Visant ensemble les articles 25 septies I et 28 de la loi du 13 juillet 1983 portant droits et obligations des fonctionnaires alors en vigueur, l’article 2 du décret du 11 février 2016 et 3 de l’arrêté du 2 août 2016 en portant application, le Conseil d’État décide par ailleurs qu’en énonçant : « l’agent doit déclarer le lieu d’exercice de son télétravail.

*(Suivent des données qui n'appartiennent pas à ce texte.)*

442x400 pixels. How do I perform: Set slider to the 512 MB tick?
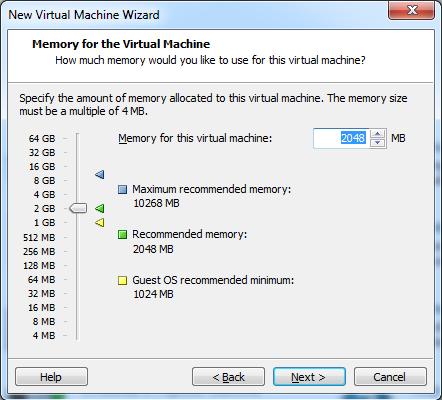(78, 237)
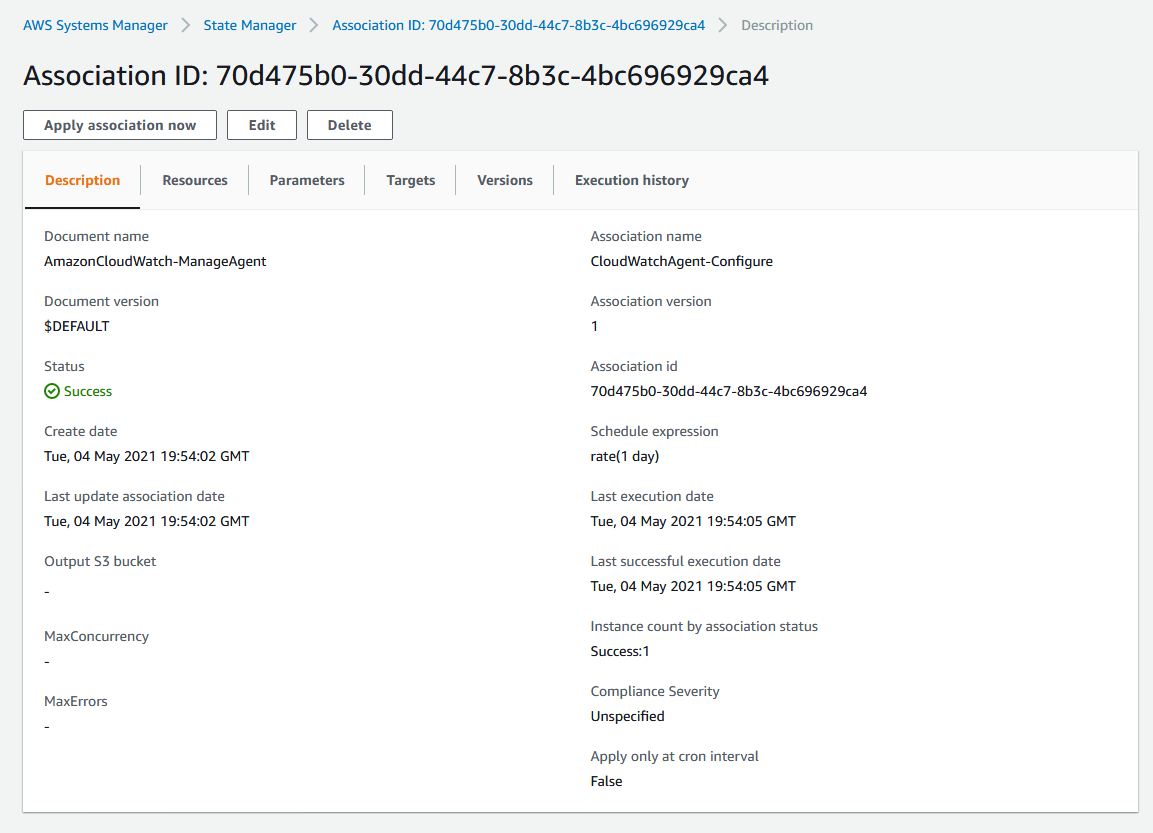1153x833 pixels.
Task: Select the Versions tab
Action: pos(504,180)
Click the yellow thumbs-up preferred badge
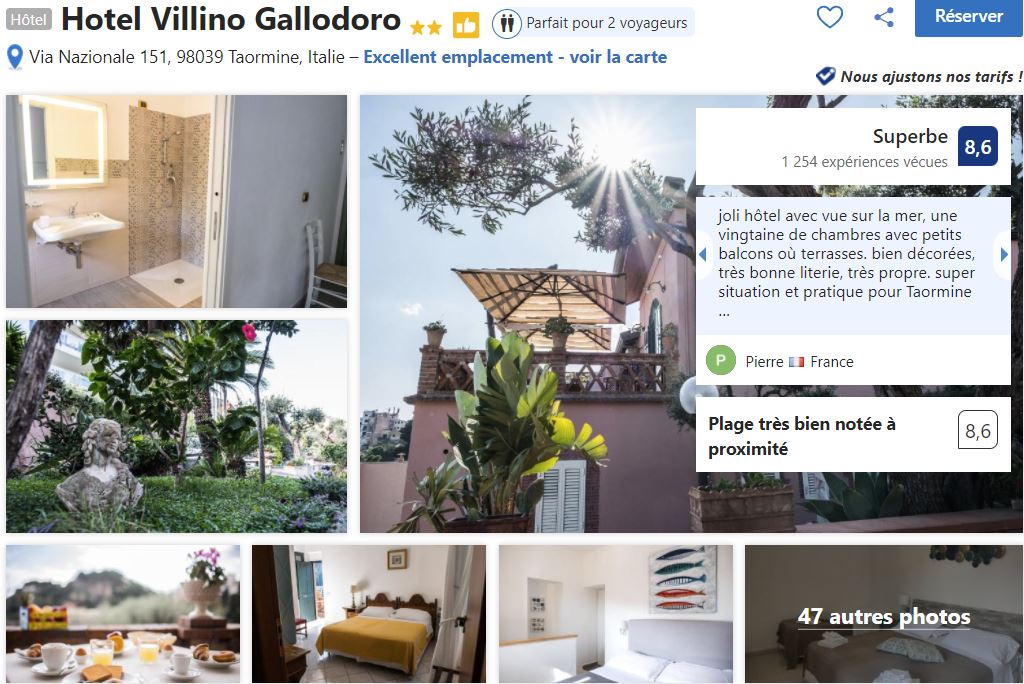 (x=466, y=25)
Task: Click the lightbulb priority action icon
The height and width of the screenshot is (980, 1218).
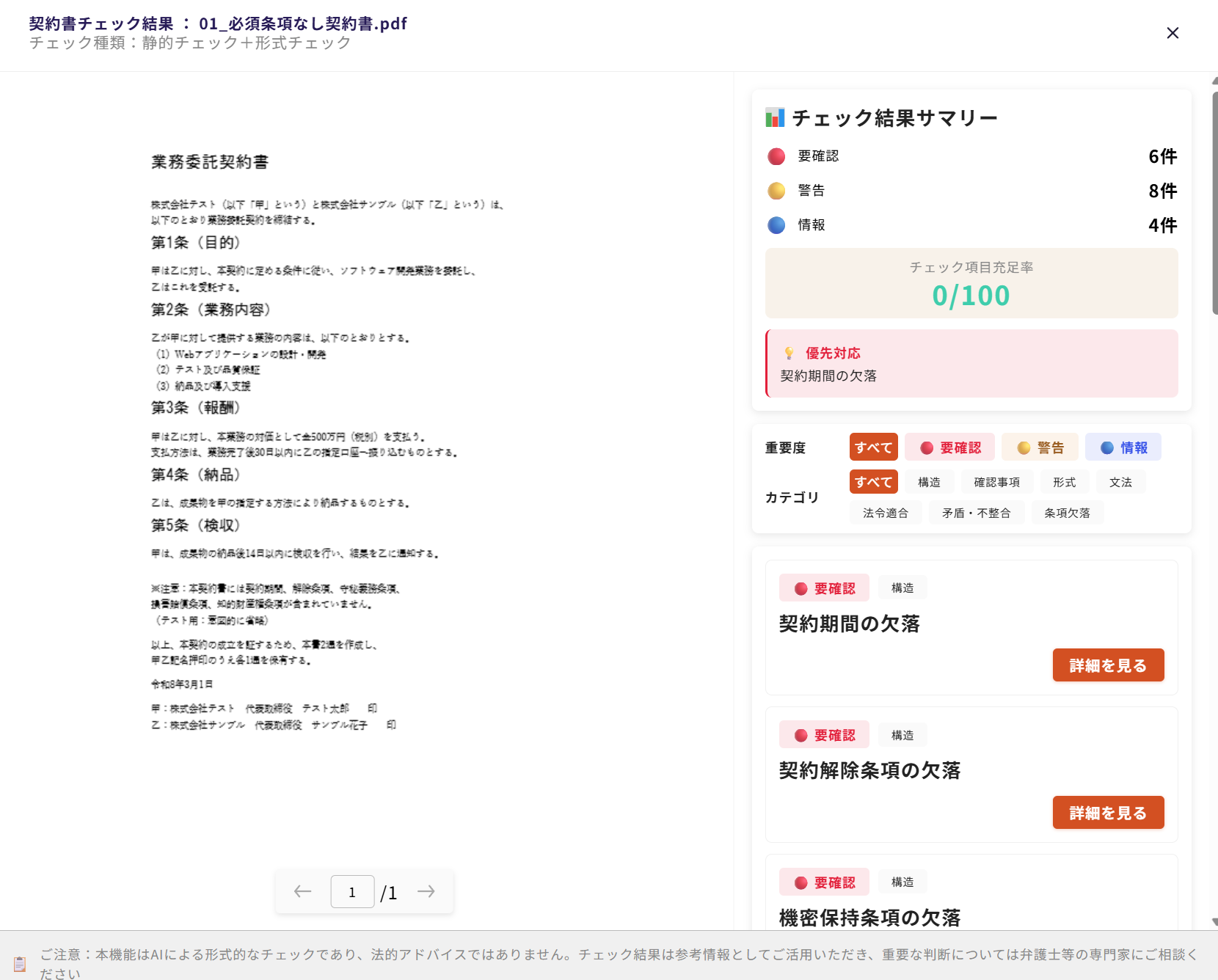Action: point(789,354)

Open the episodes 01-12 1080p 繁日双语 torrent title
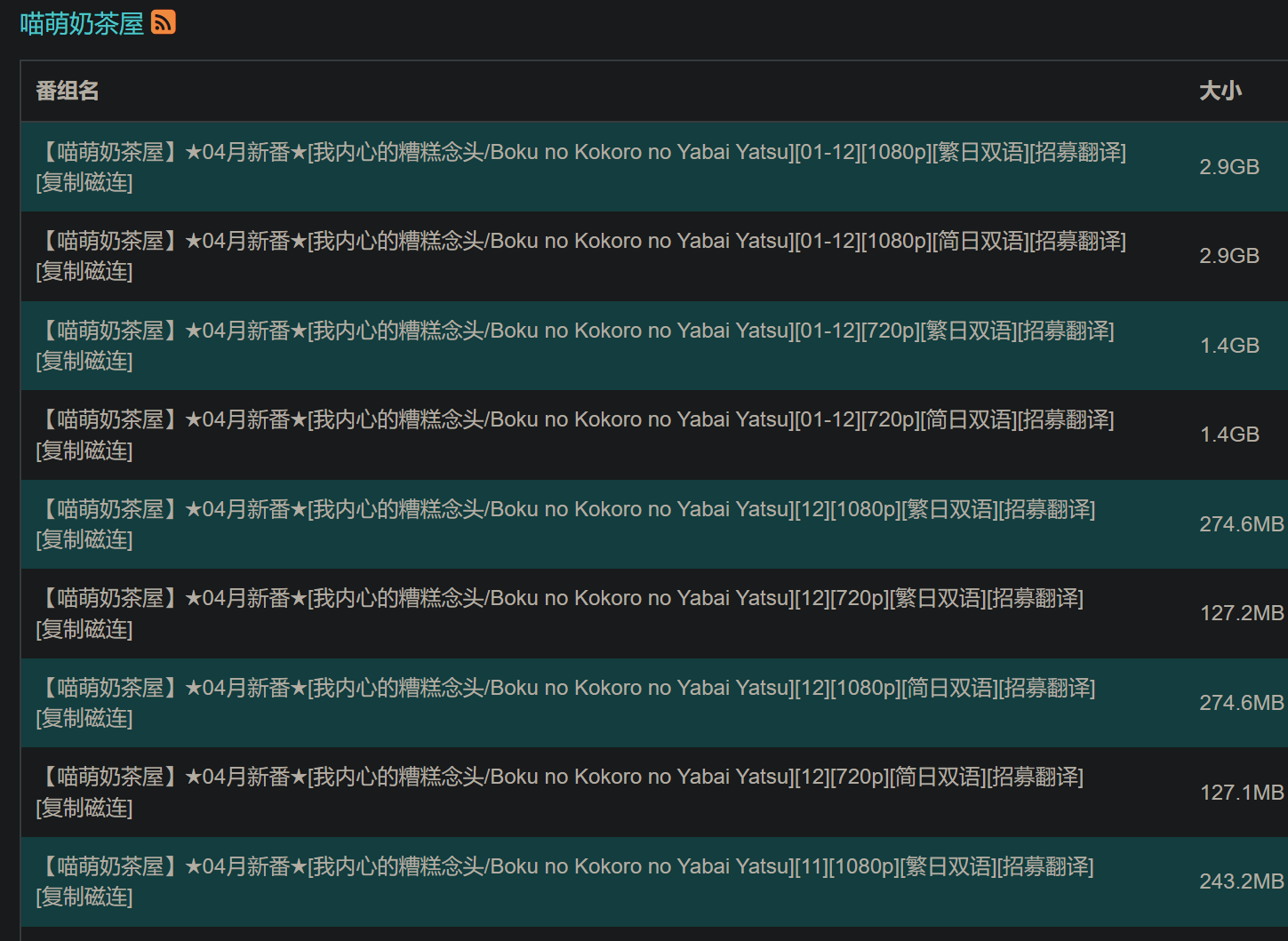pyautogui.click(x=582, y=152)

Ce lieu doit permettre un retour sur site dans des délais compatibles avec un éventuel rappel sur site par l’administration, qui peut intervenir à tout moment en cas de nécessité de service », la note attaquée se borne à expliciter une exigence s’imposant à tout agent autorisé à télétravailler pour respecter ses obligations de service, en particulier lorsqu’en application de l’article 6 de l’arrêté ministériel, une nécessité de service impose de reporter un jour télétravaillé.
La note n’imposant donc pas illégalement une obligation de résidence, le moyen tiré de ce qu’elle méconnaîtrait l’article 8 de la convention européenne de sauvegarde des droits de l’homme et des libertés fondamentales [Toute personne a droit au respect de sa vie privée et familiale, de son domicile et de sa correspondance] ne peut, pour les mêmes motifs, qu’être écarté.
Pour le Conseil enfin, les dispositions de la note de service relatives à l’instruction de la demande d’autorisation de télétravail et au lieu d’exercice du télétravail ne sont pas équivoques et ne méconnaissent pas, en tout état de cause, l’objectif de valeur constitutionnelle d’accessibilité et d’intelligibilité de la norme.
La requête de l’agent aux fins d’annulation pour excès de pouvoir de la note de service est, par suite, rejetée.